Nathalie Mestre. Il y a eu des reculades tout au long de l’année et les dernières annonces du gouvernement enferment cette question dans le registre de la bioéthique… Or, la PMA n’est pas une question de santé mais de famille. Nous allons nous battre pour la PMA mais aussi pour la reconnaissance du lien de filiation dès la naissance. Quand on assiste à des mariages de couples de femmes avec deux enfants, c’est surréaliste de voir les mariées sortir avec trois livrets de famille…
Mathieu Nocent. Une bonne partie des familles homoparentales n’ont pas vu leur situation se régler par le vote de la loi sur le mariage. Pour les couples déjà séparés avec enfants par exemple, cela ne règle rien et n’apporte aucune sécurité. Même pour les couples mariés qui vont adopter leur enfant: l’adoption est une procédure longue, que se passe-t-il s’il arrive quelques chose à l’un des deux parents? Nous allons donc être très vigilants sur la filiation, la réforme de l’adoption et le statut du beau-parent qui ont été annoncés par Dominique Bertinotti. Concernant la PMA, des parlementaires progressistes sont particulièrement motivés pour faire avancer cette question. Le président de la République et le gouvernement doivent se tenir à leurs engagements maintes fois réitérés, et en premier lieu Jean-Marc Ayrault qui en janvier dernier avait promis que la PMA ferait parti de la loi famille…
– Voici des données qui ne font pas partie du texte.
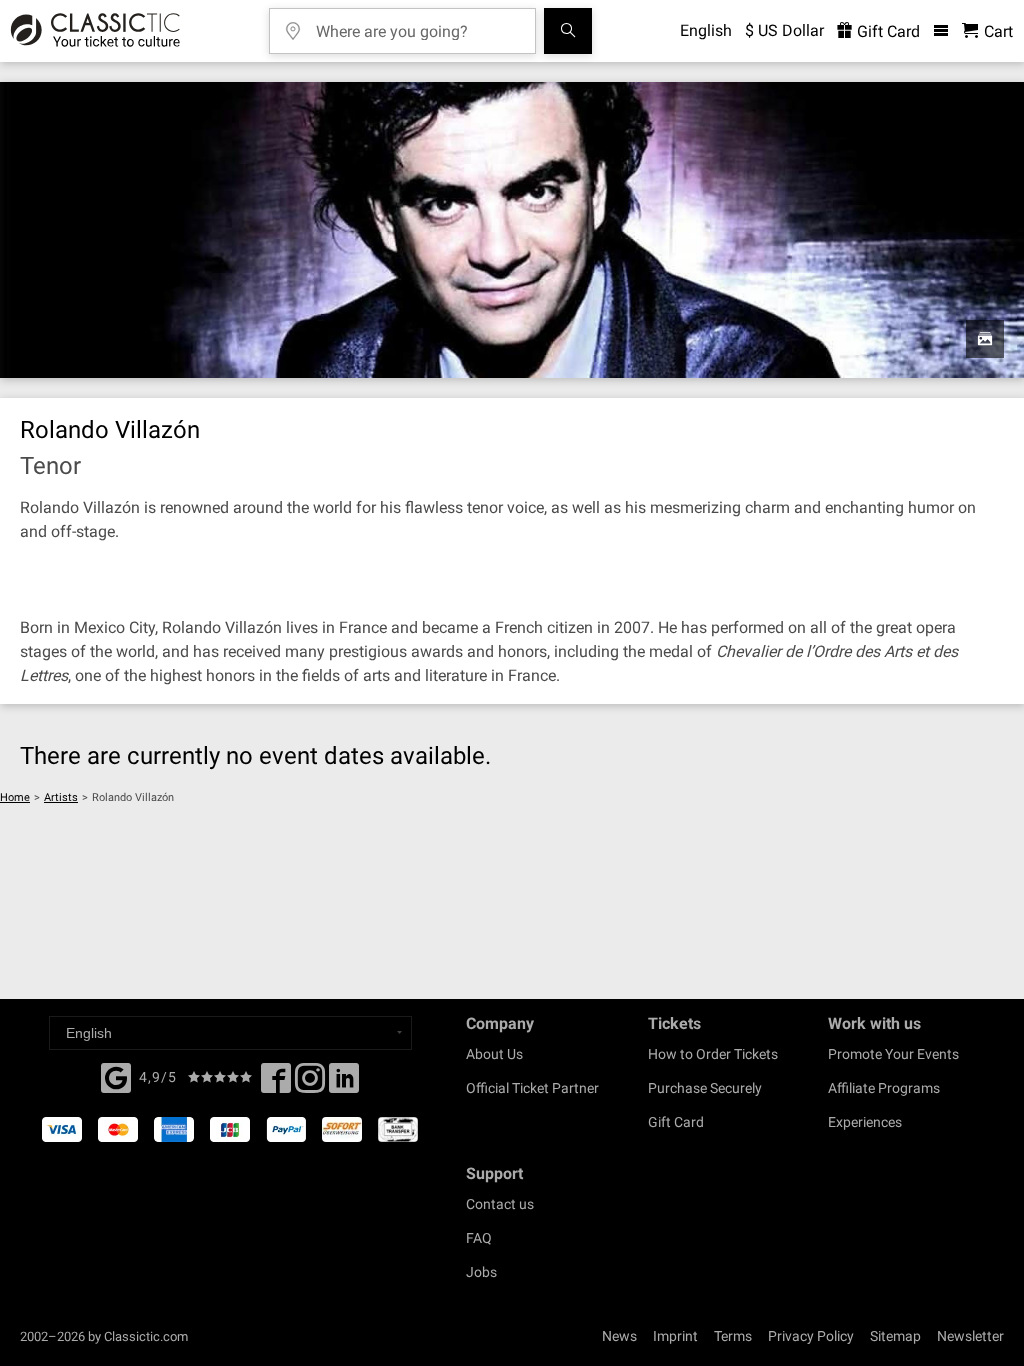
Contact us (500, 1204)
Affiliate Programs (884, 1088)
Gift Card (886, 31)
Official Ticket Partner (532, 1088)
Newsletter (970, 1336)
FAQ (479, 1238)
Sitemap (895, 1336)
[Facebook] (116, 1076)
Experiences (865, 1122)
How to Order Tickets (713, 1054)
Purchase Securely (705, 1088)
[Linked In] (344, 1084)
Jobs (481, 1272)
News (619, 1336)
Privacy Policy (811, 1336)
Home (15, 797)
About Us (494, 1054)
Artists (61, 797)
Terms (733, 1336)
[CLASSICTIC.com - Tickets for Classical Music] (92, 31)
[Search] (568, 31)
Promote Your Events (893, 1054)
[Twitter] (310, 1084)
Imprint (675, 1336)
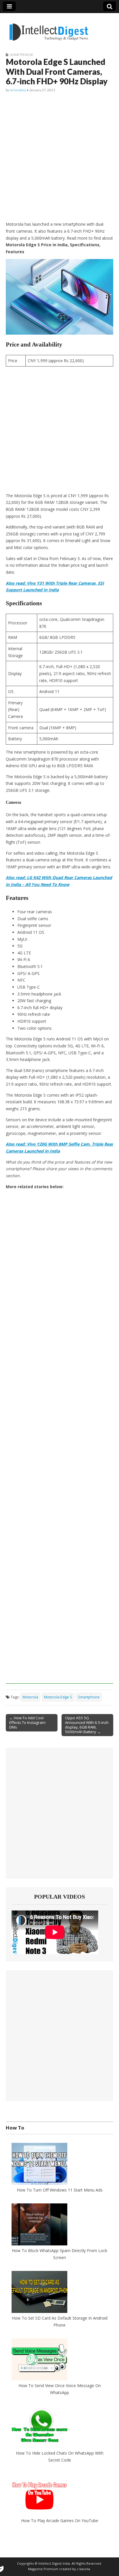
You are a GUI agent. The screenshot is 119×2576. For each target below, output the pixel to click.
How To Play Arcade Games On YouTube (59, 2520)
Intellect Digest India (54, 2563)
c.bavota (83, 2569)
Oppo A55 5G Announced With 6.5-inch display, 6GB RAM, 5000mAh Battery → (87, 1724)
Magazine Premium (43, 2569)
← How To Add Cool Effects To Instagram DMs (27, 1722)
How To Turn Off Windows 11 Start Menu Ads (60, 2190)
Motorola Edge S (58, 1697)
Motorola (30, 1697)
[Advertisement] (59, 157)
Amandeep (18, 90)
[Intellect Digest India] (48, 28)
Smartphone (21, 54)
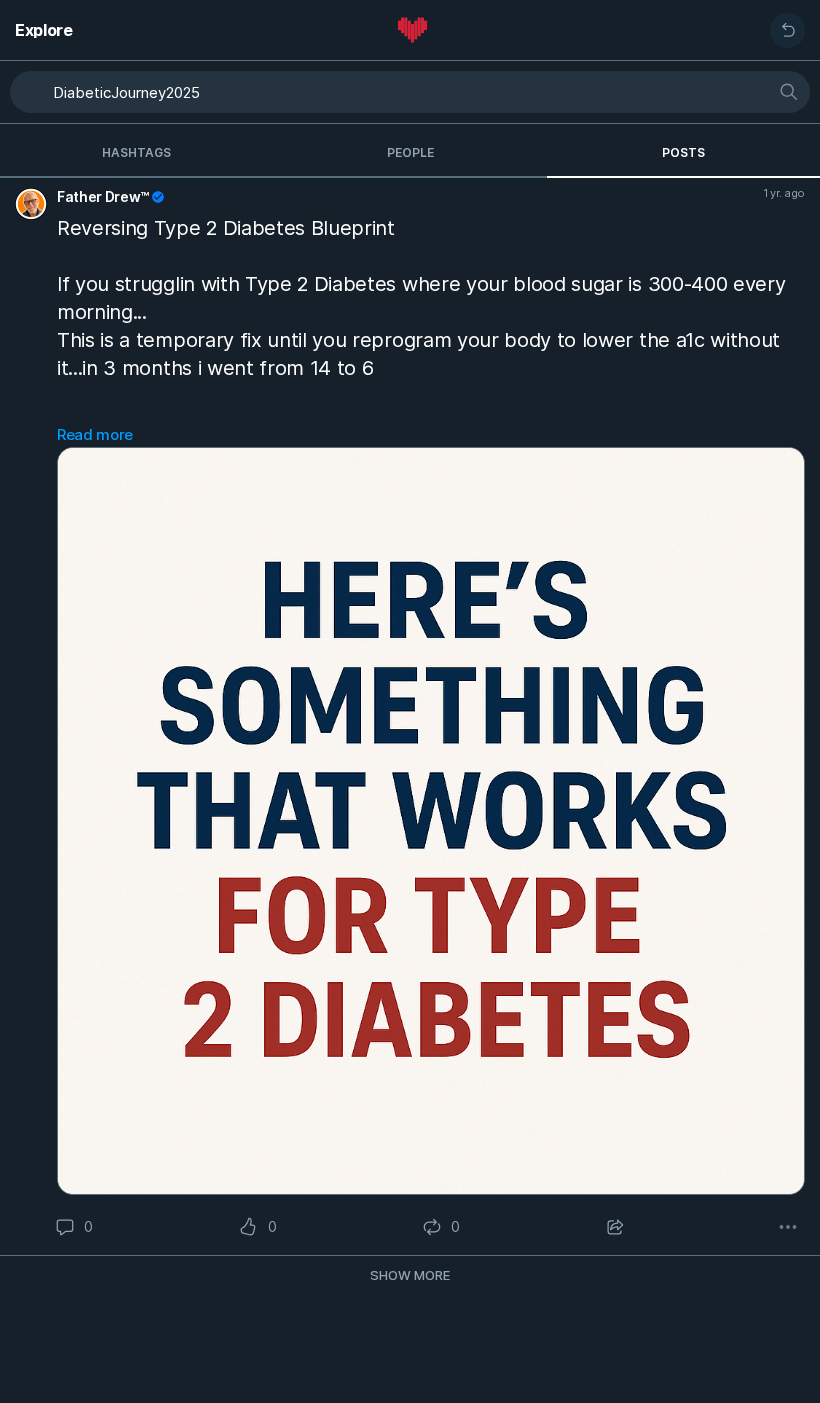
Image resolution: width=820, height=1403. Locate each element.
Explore (44, 30)
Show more (410, 1275)
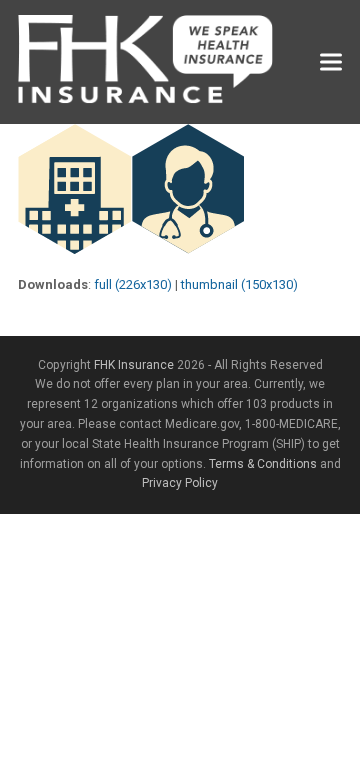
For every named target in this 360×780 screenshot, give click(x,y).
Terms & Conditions (263, 464)
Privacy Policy (180, 483)
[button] (331, 62)
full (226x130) (133, 284)
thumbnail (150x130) (239, 284)
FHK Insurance (134, 365)
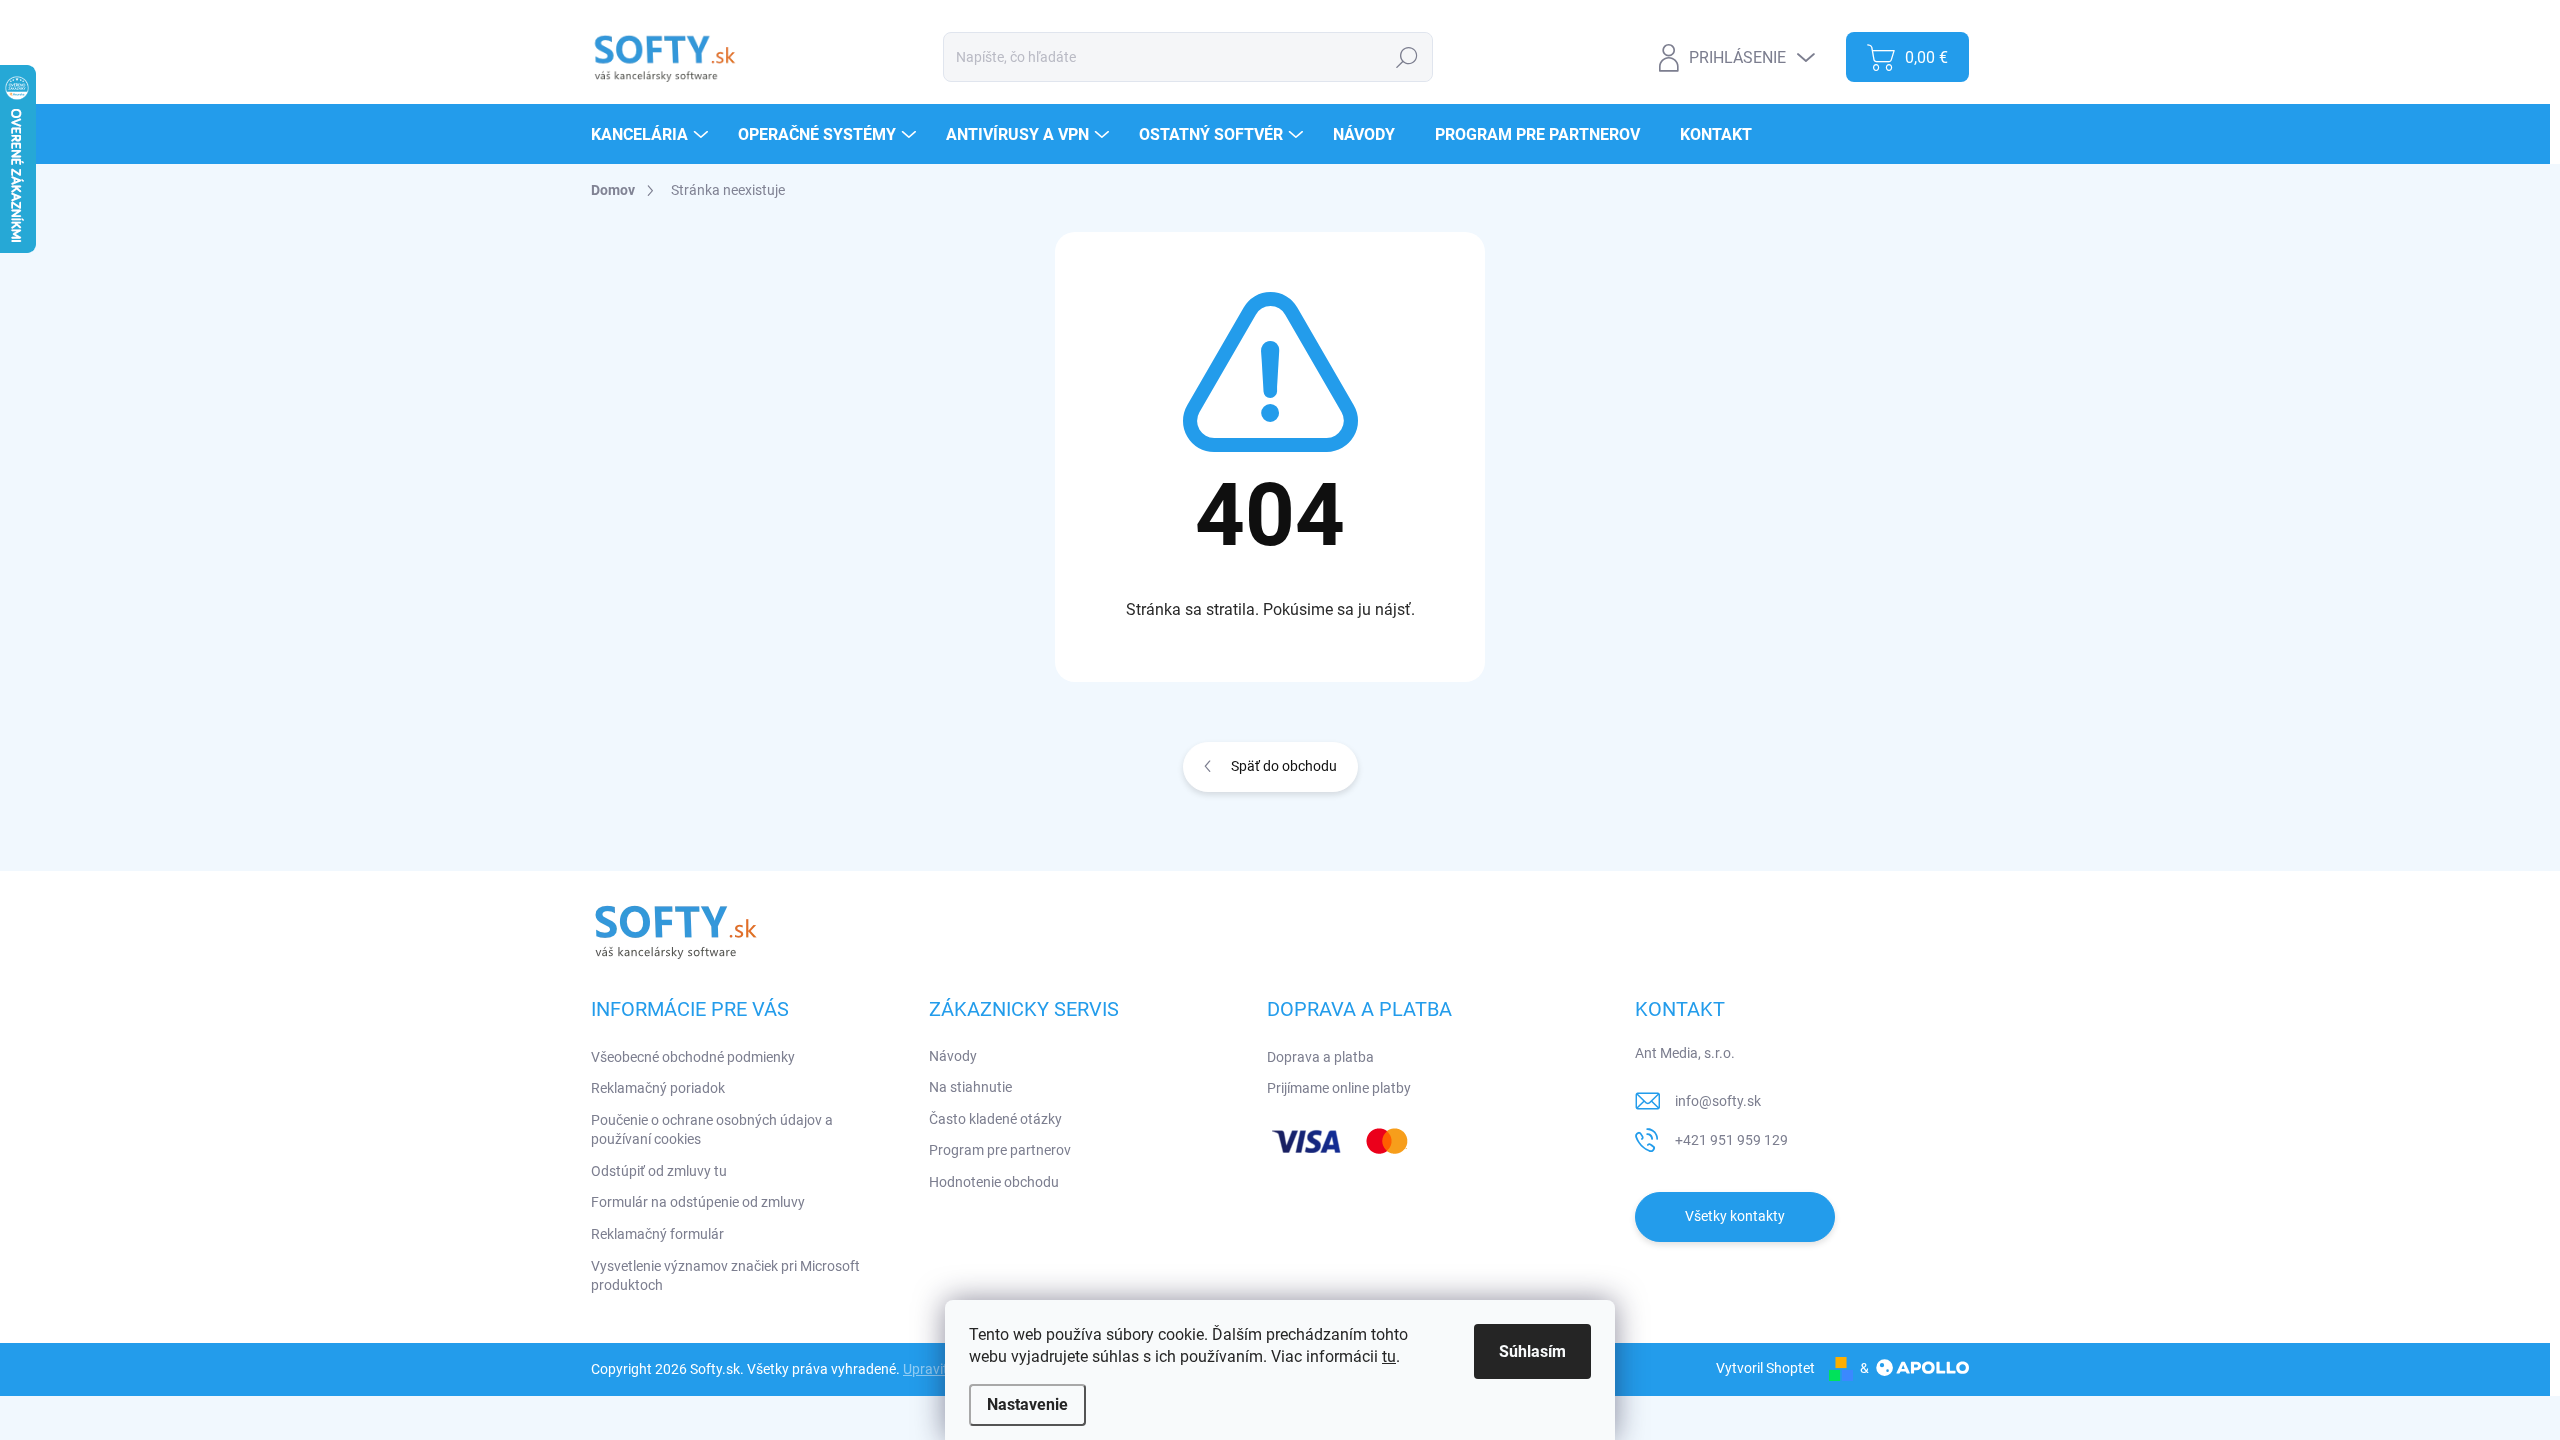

Comment comptez-vous vous faire entendre?
Nathalie Mestre. Ce n’est pas dans les habitudes de l’Inter-LGBT de faire des opérations «coup de poing». Notre action est plus institutionnelle, dans un dialogue constant avec les partis politiques et le gouvernement qui n’exclut pas le rapport de force, et dans le travail avec les parlementaires qui soutiennent nos revendications. Notre rôle est également de nous assurer de la mise en place des programmes de lutte contre les violences et les discriminations LGBT lancés par le gouvernement et pour lesquels bon nombre d’associations ont apporté beaucoup de matière, de temps et d’énergie.
Quels seront vos autres chantiers?
Mathieu Nocent. La défense des droits des personnes trans est une urgence et une priorité : il faut notamment faciliter, démédicaliser et déjudiciariser la procédure qui aboutit au changement de la mention de leur sexe à l’état civil. Notre mobilisation l’an dernier sur l’égalité des droits a un peu mis de côté les questions de santé et du VIH/sida et l’Inter-LGBT va s’y atteler cette année. Mais nous ne nous focaliserons pas uniquement sur les questions françaises. L’actualité russe nous a montré qu’il y a encore de nombreux pays où les LGBT sont maltraités, où leur vie est menacée comme au Cameroun ou en Ouganda.
Comment entretenir le dynamisme du mouvement après cette année portée par le mariage pour tous?
Nathalie Mestre. La mobilisation autour du mariage a été exceptionnelle : beaucoup de jeunes nous ont rejoints, de nouvelles associations ont adhéré à l’Inter-LGBT. S’il y a eu beaucoup de bruit autour de la Manif pour tous, nous avons vu lors des manifestations que beaucoup de gens, au-delà des LGBT, sont concernés par les questions que nous posons. Comme les familles recomposées, avec des enfants adoptés, ou monoparentales…
Mathieu Nocent. Nous sommes désormais identifiables, nous avons des relais institutionnels forts suite aux débats. Nous voulons devenir des acteurs de la société civile et nous rapprocher, créer des synergies avec d’autres associations non-LGBT qui partagent la même vision que nous de la société.